● ESERCIZI
1. Indica se le affermazioni (a), (b) e (c) concordano con il brano sul canto XXV del Paradiso, rispondendo sì o no e citando testualmente le parole del brano che lo decidono. (a) Le menzioni velate o perifrastiche dell'apostolo si trovano tutte in un solo canto. (b) A G. viene affidato il compito di esaminare D. sulla carità. (c) L'espressione «foco secondo» compare al v. 48.
2. Riprendi il brano sul canto XXV del Paradiso e proseguilo dopo la sua ultima frase, nello stesso registro.

● BRANO DA LEGGERE
A queste scoperte menzioni dell'apostolo si debbono aggiungere quelle velate o perifrastiche ma certo non meno facilmente identificabili perché formulate sui dati che D. rielabora, e perché circoscritte a un solo canto, il XXV del Paradiso. Così lo chiamerà il barone / per cui là giù si vicita Galizia, in Pd XXV 17-18; grande principe glorioso, ai vv. 22-23; inclita vita, al v. 29; foco secondo, al v. 37; secondo lume, al v. 48; incendio, al v. 80; splendore, al v. 106, che sono dunque i puntelli su cui si articola la particolare agiografia celeste di G. al quale, introdotto come gli altri due campioni, della fede s. Pietro e della carità s. Giovanni, col generico termine di lume al v. 13, vien demandato il compito di esaminare D. sulla speranza - di cui G. è campione - in quel canto XXV del Paradiso, in cui lo stesso D. per bocca di Beatrice proprio della speranza sarà proclamato campione (La Chiesa militante alcun figliuolo / non ha con più speranza, vv. 52-53).

● DATI DELL'ESERCIZIO
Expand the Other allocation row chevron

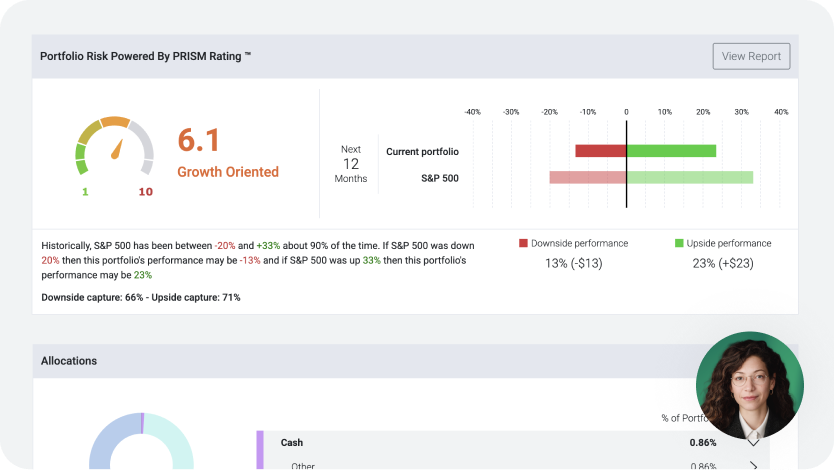click(753, 465)
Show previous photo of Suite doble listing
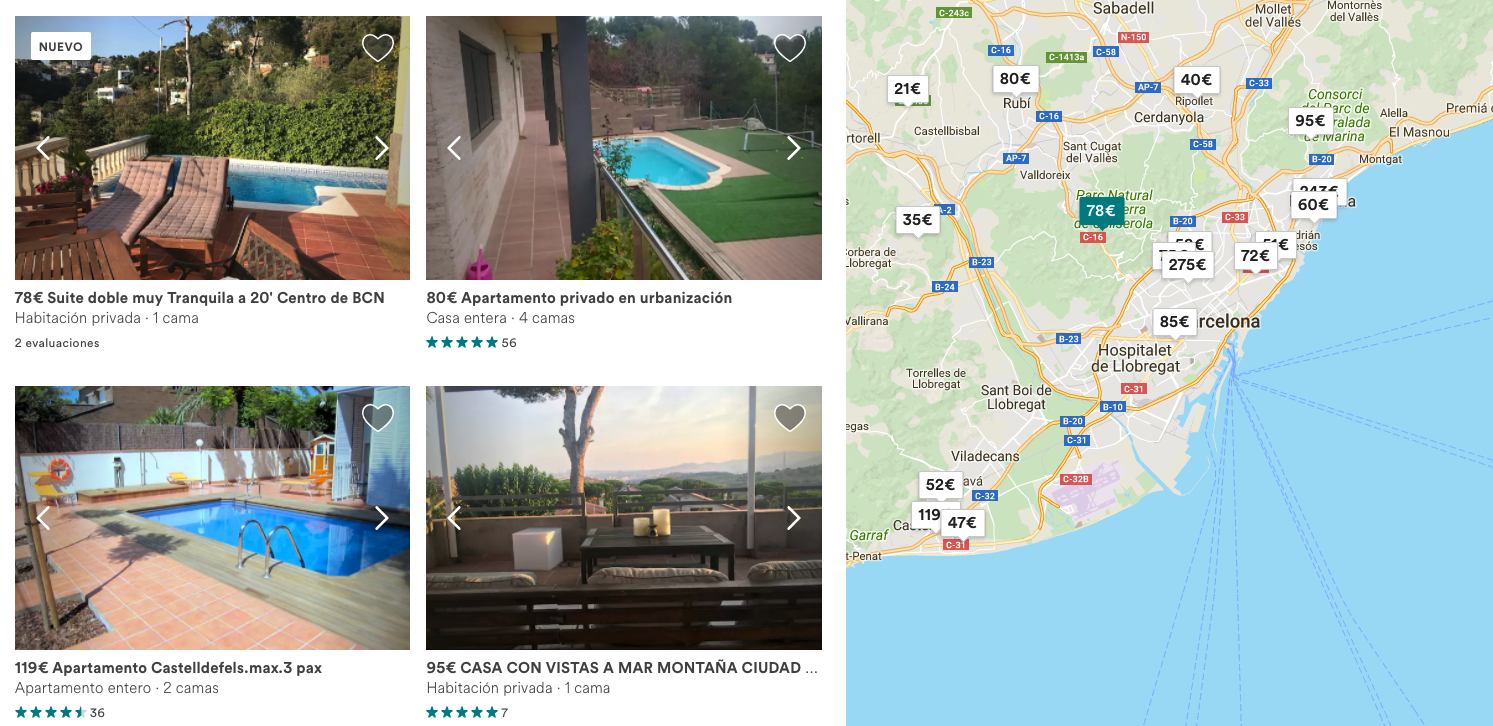This screenshot has width=1493, height=726. pyautogui.click(x=43, y=148)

● RISULTATI PER ESERCIZIO
1.
(a) Sì: «circoscritte a un solo canto, il XXV del Paradiso».
(b) No: «vien demandato il compito di esaminare D. sulla speranza».
(c) No: «foco secondo, al v. 37».

2.
Nel corso dell'esame sulla speranza, in Pd XXV 25-99, Beatrice esordisce rivolgendosi direttamente a G.: Inclita vita per cui la larghezza / de la nostra basilica si scrisse, / fa risonar la spene in questa altezza: / tu sai, che tante fiate la figuri, / quante Iesù ai tre fé più carezza (vv. 29-33), e facendo riferimento all'Epistola cattolica sembra accennare a un passo ben noto che ha portato a una varia lectio testuale. Il termine in discussione è larghezza contro allegrezza del v. 29 (Inclita vita per cui la larghezza [o allegrezza] / de la nostra basilica si scrisse) e i passi paralleli per un sostegno esegetico pro o contro l'indicazione testuale, quanto al testimonio dell'Epistola cattolica, sarebbero: " Si quis autem vestrum indiget sapientia, postulet a Deo, qui dat omnibus adfluenter et non improperat, et dabitur ei. Postulet autem in fide nihil haesitans... ", e " Omne datum optimum et omne donum perfectum desursum est, descendens a Patre luminum, apud quem non est transmutatio nec vicissitudinis obumbratio " (Iac. 1, 5; 17) contro " Omne gaudium existimate, fratres mei, cum in tentationes varias incideritis, scientes quod probatio fidei vestrae patientiam operatur " (2-3).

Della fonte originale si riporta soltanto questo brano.